Except the Court believes the law enforcement officials as to what those cards say, even when it's not what they say. And that's the trouble: not in evidence gathering but in convictions.

Network routers and modems are really bad at logging who accessed what from what MAC address. Mandating that routers start logging would in practice probably aid civil liberties more than harm them, simply because of the presumptions out there.


It's not going to save you from a search.

It might save you in a criminal trial, if your devices show no evidence of what they were searching for, no signs of being tampered with, etc.


Question is whether they find something during the search or not, cause they are going to search regardless. You are inviting the search by making your wifi public more or less.


Field tests for Marijuana also seem to regularly be baseless.

A couple had their house raided partially because some loose leaf tea in their rubbish bin field-tested positive as marijuana:

https://www.washingtonpost.com/news/the-watch/wp/2017/12/19/...
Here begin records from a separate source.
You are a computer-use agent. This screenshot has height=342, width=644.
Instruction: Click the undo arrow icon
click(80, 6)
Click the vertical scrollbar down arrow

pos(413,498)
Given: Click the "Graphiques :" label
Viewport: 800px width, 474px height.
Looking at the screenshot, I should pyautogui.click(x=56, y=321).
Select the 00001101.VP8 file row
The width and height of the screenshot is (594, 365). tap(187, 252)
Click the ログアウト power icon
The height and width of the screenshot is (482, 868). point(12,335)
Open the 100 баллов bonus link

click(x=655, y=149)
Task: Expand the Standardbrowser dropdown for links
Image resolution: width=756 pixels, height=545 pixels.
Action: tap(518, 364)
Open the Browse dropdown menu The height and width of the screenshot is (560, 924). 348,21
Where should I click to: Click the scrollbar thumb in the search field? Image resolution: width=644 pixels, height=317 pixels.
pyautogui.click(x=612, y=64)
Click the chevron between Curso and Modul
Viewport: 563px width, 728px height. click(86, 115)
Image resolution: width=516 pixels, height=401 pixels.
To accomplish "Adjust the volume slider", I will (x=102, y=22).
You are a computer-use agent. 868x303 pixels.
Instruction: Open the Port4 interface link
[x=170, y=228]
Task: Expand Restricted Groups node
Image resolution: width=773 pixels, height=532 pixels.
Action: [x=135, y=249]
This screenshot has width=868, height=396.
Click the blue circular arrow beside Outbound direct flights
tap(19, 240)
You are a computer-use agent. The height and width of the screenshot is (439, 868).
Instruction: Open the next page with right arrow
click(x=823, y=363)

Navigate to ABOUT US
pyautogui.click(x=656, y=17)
Police using unproven "drug recognition expert" training to "detect" marijuana use via body language:

https://www.11alive.com/article/news/investigations/the-drug...

More on faulty drug testing:

https://www.cacj.org/documents/sf_crime_lab/studies__misc_ma...


In Kansas now this is not even relevant. Police just have to claim to 'smell marijuana' and they can search a home without a warrant. The 4th amendment is being whittled down to nothing.

https://www.countable.us/articles/17230-kansas-supreme-court...


Great and infuriating article. There's also issues with eyewitnesses testimony and lineups that have been well documented, meaning the rate of wrongful conviction may be quite high.

"The National Registry of Exonerations has documented 553 cases since 1989 in which someone was convicted on false or misleading forensic evidence and later cleared. The growing list of exonerations includes a Texas man whose 1987 murder conviction, based on bite-mark evidence, was thrown out in December, and an Illinois man declared innocent in January in the retrial of a murder case that hinged on dubious ballistics evidence.

But the exonerations likely represent only a fraction of the cases in which faulty forensics sent innocent people to prison, researchers say."

Is there any research estimating how many wrongly convicted people may be incarcerated? How could that even be estimated?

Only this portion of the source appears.